▶ SUPPLIED PASSAGE
• • • • •

Re: Persisting GFac job data

Posted by Saminda Wijeratne <sa...@gmail.com>.

On Wed, May 22, 2013 at 11:22 AM, Amila Jayasekara
<th...@gmail.com>wrote:

> I am bit concerned about the names. Are we assuming that API users has
> knowledge about GFac ?
> OR else we can just remove "GFac" substring and have method names like
> "void
> updateJobMetadta(..)"
>
You have a point there Amila. Perhaps we can name them as "Application"
rather than GFac since we already have the notion of an application
descriptor in the API. wdyt?


> Thanks
> Amila
>
>
> On Tue, May 21, 2013 at 11:28 PM, Saminda Wijeratne <samindaw@gmail.com
> >wrote:
>
> > Following API functions are added for the ProvenanceManager[2],
> >
> > boolean isGFacJobExists(String gfacJobId)
> > void addGFacJob(GFacJob job)

• • • • •

▶ DATA SECTION

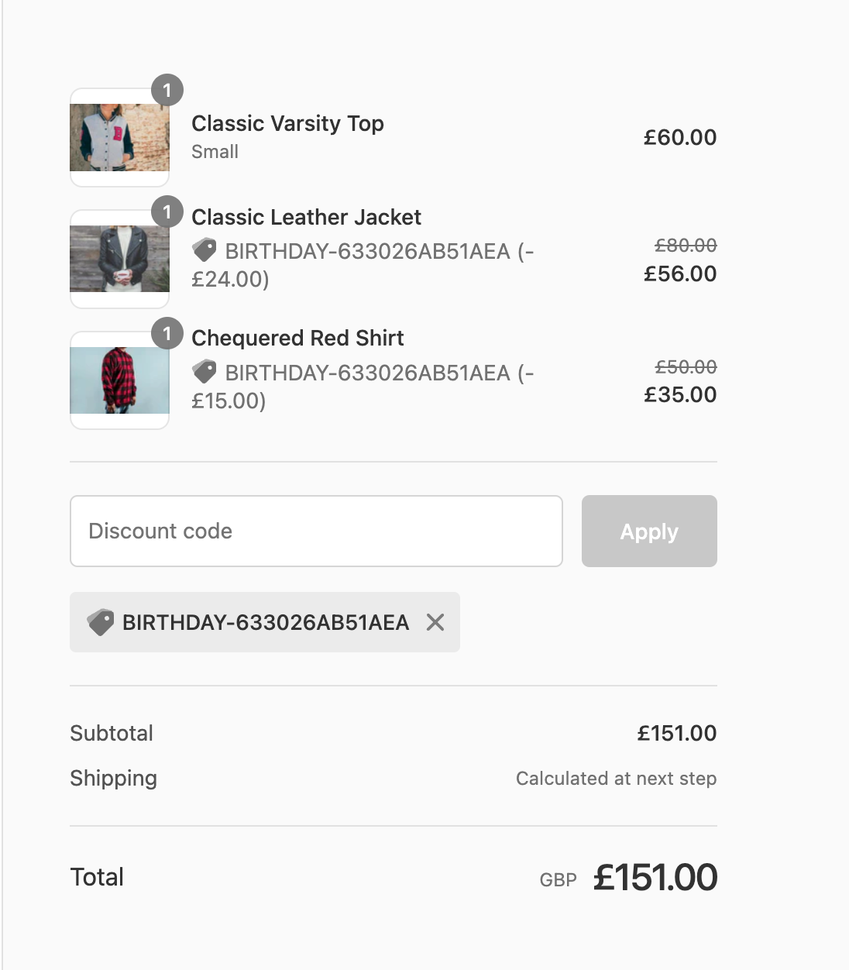
Task: Click the GBP £151.00 total amount
Action: point(655,878)
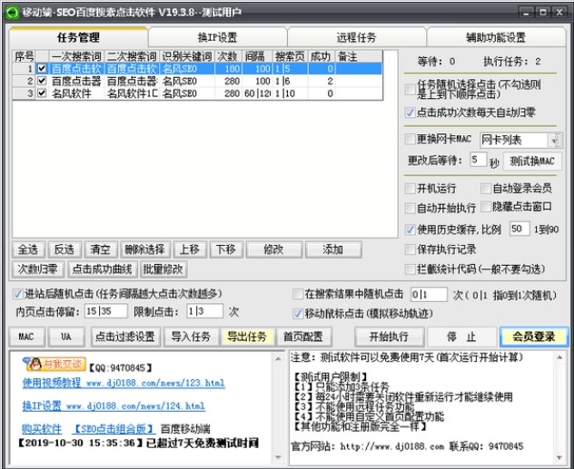
Task: Uncheck the first task row checkbox
Action: pyautogui.click(x=42, y=68)
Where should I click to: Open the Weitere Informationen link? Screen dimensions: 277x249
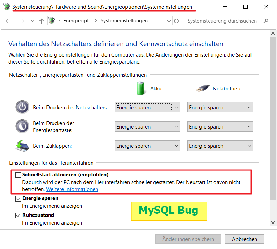click(72, 189)
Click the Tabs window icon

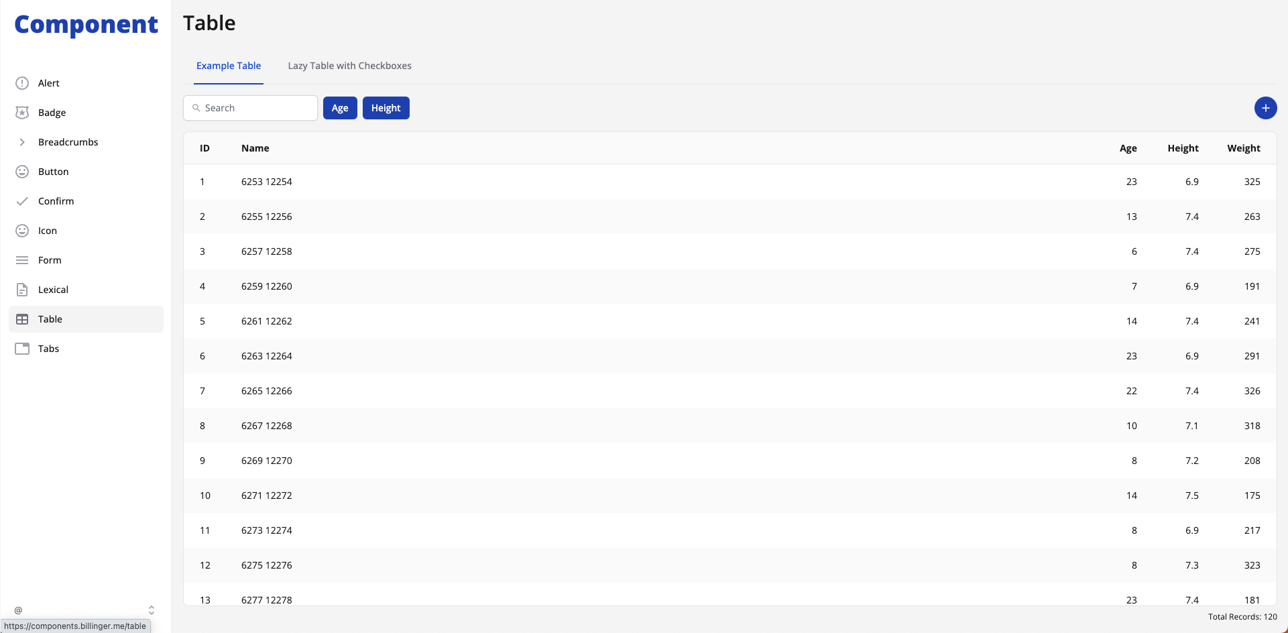coord(22,349)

• • • • •

▶ GIVEN TASK
Continue the mailing-list post about persisting GFac job data from its last line.

▶ WRITTEN REPLY
> > void updateGFacJob(GFacJob job)
> > void updateGFacJobStatus(String gfacJobId, GFacJobStatus status)
> > void updateGFacJobData(String gfacJobId, String jobdata)
> > void updateGFacJobSubmittedTime(String gfacJobId, Date submitted)
> > void updateGFacJobCompletedTime(String gfacJobId, Date completed)
> > void updateGFacJobMetadta(String gfacJobId, String metadata)
> > GFacJob getGFacJob(String gfacJobId)
> > List<GFacJob> getGFacJobsForDescriptors(String serviceDescriptionId,
> String
> > hostDescriptionId, String applicationDescriptionId)
> > List<GFacJob> getGFacJobs(String experimentId, String
> workflowExecutionId,
> > String nodeId)
> >
> > Thoughts are welcome!!!
> >
> >
> > 2.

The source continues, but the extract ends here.